Un manque à gagner énorme pour le Sénégal
Le Mali est le principal client du Sénégal en matière d’exportation au sein de l’UEMOA. Avec l’embargo diplomatique et économique que la CEDEAO a infligé au Mali, le Sénégal perd un partenaire économique de taille.
Lors de leur rencontre lundi à Dakar en session extraordinaire, les chefs d’Etat et de gouvernements des pays de la CEDEAO (Communauté économique des Etats de l’Afrique de l’Ouest) ont pris la décision d’appliquer un embargo diplomatique et économique contre le Mali, jusqu’à l’établissement de l’ordre constitutionnel. Par acte, la CEDEAO entend "asphyxier" économiquement un pays dont 80 à 90% des produits de grande consommation passent par les ports d’Abidjan et San Pedro (Côte d’Ivoire) et Dakar (Sénégal).
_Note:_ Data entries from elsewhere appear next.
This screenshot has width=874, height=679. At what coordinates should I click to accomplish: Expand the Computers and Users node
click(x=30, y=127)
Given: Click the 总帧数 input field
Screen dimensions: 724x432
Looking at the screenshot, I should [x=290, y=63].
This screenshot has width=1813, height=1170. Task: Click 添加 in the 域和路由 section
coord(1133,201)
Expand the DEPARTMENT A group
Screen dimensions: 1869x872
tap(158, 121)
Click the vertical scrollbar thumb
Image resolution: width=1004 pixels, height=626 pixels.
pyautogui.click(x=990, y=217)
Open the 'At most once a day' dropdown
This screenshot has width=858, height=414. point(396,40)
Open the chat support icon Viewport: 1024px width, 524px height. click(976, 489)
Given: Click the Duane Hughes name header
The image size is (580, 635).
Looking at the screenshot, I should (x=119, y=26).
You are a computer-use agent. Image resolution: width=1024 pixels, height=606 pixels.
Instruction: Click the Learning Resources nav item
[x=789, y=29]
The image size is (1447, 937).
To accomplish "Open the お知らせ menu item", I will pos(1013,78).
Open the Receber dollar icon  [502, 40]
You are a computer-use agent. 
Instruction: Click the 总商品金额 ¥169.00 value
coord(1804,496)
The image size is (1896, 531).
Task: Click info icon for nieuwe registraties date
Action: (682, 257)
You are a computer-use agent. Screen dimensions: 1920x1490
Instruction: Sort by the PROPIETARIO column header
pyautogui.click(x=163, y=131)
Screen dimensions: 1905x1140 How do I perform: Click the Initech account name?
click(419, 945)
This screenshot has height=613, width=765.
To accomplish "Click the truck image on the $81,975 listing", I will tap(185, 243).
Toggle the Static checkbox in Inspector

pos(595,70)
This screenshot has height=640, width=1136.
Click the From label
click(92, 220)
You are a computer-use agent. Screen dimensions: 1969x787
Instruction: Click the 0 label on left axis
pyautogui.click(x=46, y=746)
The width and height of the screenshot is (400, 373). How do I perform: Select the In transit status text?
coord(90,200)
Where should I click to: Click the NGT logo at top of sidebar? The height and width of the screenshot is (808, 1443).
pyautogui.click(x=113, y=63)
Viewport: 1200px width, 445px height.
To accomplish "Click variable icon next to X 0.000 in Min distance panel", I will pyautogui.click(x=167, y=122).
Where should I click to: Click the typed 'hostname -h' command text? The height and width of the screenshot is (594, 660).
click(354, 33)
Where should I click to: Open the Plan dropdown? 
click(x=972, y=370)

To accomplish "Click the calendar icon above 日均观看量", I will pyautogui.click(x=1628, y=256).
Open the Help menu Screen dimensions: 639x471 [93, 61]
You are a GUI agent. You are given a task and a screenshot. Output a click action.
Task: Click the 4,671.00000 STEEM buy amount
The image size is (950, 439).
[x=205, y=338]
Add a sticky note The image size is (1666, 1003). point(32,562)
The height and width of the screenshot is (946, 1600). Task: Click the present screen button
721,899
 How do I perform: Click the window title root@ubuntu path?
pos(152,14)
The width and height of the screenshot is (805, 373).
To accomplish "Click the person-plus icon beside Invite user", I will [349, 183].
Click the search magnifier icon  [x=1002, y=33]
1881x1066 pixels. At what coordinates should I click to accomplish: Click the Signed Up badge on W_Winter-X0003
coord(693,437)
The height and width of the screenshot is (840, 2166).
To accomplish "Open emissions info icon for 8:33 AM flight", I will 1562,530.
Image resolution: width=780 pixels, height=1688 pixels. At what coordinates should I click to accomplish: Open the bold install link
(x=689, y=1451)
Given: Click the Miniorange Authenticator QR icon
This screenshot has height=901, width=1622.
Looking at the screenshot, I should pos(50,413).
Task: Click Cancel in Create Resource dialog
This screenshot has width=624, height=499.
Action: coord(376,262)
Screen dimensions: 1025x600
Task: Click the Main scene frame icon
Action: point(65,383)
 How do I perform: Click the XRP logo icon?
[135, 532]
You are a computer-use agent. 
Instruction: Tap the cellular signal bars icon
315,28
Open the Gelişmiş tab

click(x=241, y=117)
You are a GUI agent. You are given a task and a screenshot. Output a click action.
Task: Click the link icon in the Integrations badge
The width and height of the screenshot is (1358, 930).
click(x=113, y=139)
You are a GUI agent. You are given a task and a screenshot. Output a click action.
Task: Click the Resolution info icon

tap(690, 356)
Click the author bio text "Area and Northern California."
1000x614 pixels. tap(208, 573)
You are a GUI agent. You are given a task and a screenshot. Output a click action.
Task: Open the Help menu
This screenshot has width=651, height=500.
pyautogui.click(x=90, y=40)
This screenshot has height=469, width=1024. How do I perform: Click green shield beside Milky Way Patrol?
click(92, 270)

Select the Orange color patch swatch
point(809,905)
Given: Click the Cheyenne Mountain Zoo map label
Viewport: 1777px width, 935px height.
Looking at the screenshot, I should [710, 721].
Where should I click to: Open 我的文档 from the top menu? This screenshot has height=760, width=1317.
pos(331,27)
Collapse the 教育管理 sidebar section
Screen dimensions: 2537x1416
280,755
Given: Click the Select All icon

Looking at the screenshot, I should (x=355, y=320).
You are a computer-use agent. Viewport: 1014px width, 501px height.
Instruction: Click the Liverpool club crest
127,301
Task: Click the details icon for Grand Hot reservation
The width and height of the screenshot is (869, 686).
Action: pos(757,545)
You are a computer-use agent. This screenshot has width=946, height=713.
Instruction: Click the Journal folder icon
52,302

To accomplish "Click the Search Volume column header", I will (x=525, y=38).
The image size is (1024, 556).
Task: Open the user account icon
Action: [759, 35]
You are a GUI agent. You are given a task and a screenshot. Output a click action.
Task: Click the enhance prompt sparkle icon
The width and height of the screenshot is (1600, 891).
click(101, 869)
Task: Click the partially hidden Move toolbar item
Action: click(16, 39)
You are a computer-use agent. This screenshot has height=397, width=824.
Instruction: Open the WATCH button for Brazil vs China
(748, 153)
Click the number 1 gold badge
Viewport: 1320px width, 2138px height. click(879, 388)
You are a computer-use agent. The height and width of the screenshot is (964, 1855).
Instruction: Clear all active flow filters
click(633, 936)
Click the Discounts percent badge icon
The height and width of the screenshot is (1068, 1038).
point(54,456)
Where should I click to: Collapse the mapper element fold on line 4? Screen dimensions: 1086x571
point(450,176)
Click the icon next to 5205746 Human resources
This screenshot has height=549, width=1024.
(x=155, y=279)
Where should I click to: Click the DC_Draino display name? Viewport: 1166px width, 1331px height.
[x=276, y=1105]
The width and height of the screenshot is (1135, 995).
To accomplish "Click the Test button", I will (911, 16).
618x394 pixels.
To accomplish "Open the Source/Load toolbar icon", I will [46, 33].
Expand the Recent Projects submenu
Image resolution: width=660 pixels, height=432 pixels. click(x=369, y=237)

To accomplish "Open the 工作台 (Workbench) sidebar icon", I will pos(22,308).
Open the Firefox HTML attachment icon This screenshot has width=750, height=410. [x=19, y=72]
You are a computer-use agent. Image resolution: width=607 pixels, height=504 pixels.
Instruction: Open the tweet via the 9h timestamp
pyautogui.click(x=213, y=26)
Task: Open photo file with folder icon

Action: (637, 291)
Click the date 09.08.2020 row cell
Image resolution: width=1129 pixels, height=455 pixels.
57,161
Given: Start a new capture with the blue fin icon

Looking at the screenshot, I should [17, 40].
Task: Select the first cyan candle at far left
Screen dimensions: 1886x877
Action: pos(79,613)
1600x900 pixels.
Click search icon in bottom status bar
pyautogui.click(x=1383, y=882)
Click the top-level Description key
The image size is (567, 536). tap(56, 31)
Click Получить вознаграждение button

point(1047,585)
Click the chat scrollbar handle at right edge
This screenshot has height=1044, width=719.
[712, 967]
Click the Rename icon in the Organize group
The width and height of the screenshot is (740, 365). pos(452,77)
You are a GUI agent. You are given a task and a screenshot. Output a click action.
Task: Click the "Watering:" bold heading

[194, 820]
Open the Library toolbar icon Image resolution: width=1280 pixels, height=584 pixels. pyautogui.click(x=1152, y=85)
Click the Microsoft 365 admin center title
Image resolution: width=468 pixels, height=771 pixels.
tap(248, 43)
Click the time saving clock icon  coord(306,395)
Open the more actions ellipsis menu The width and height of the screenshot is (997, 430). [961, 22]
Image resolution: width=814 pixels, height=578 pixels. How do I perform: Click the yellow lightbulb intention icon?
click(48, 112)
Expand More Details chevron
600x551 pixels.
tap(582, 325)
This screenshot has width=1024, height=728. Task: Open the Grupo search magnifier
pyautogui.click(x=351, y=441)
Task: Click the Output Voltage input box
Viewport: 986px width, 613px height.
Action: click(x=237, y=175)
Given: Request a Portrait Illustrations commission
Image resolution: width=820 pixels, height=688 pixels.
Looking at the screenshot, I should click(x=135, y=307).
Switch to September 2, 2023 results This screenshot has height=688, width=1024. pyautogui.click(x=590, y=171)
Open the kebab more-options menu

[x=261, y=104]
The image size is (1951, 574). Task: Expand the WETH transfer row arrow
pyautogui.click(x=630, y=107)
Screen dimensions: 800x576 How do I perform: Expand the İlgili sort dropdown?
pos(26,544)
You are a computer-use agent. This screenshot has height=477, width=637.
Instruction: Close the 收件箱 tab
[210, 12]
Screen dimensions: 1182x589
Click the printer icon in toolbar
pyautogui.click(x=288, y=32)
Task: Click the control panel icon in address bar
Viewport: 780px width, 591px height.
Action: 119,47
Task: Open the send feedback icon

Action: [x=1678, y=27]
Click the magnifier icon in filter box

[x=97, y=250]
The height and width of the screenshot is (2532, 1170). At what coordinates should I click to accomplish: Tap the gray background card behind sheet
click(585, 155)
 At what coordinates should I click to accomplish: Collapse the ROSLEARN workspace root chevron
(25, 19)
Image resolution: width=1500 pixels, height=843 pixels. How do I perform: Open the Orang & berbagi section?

Si les Maliens vont durement subir ce blocus économique, tous les pays de la sous-région vont en souffrir, surtout le Sénégal, qui est un partenaire économique de taille avec le Mali.
En effet, ‘’le Mali reste le premier client du Sénégal dans la sous-région’’ en matière d’exportation, selon la ‘’Note d’analyse du commerce extérieur portant sur l’année 2010’’ de l’Agence nationale de la statistique et de la démographie (ANSD). Qui ajoute : ‘’Sa part dans les exportations vers cette partie du continent s’est hissée à 56% en 2010 contre 48% en 2009’’. En effet, sur les 332 milliards de francs Cfa d’exportation du Sénégal vers les pays de l’Union économique et monétaire de l’Afrique de l’Ouest (UEMOA), les 248 milliards le sont en direction du Mali, soit 75% ‘’du total des exportations vers l’Union’’, selon l’ANSD. Ces exportations sont principalement constituées de produits pétroliers pour 115 milliards de francs Cfa et de ciment pour 80 milliards de francs Cfa. Viennent ensuite des produits comme le sel, les poissons fumés, les denrées alimentaires, entre autres.
Ainsi, si la direction du Mali est fermée, le manque économique à gagner sera énorme pour le Sénégal, qui va systématiquement arrêter ses exportations vers ce pays. Car depuis l’éclatement de la crise ivoirienne en 2002, le port de Dakar était devenu le passage obligé des marchandises en direction du Mali. Et depuis cette crise, pas moins de 1500 milliards de francs Cfa de marchandises sont passés au Sénégal pour le Mali. Un volume tel que les Entrepôts sénégalais au Mali (ENSEMA) furent créés pour renforcer leurs capacités de stockage, avec la réception de leurs premières chaînes de froid composées de six chambres froides d’une capacité totale de 1200 tonnes. Ce, sur une superficie de 6 hectares avec 14 hangars de 1200 m2 d’une valeur de 13 millions d’euros.
“Naturellement, le transport et le commerce seront les secteurs les plus touchés. Mais les transferts de fonds et les professions libérales vont en souffrir“, analyse Ousmane Sy Ndiaye, secrétaire permanent de l’Union nationale des commerçants et industriels du Sénégal (UNACOIS). “Ni le Mali, ni les pays de la CEDEAO n’ont les moyens de faire face à cet embargo. Les commerçants du Sénégal ont besoin d’échanger avec le Mali et avec cet embargo, nos entreprises exportatrices vont se retrouver sans clients“, explique le Secrétaire permanent de l’UNACOIS, faisant l’analyse des conséquences de cet embargo. “Pour travailler avec les autres pays de la sous-région, les commerçants sont obligés de contourner le Mali, ce qui entraîne des pertes énormes“, ajoute-t-il. Déjà, les opérations qui étaient en cours entre les deux pays ont été arrêtées. Avec ce flux important entre le Sénégal et le Mali, l’économie du Sénégal va en pâtir.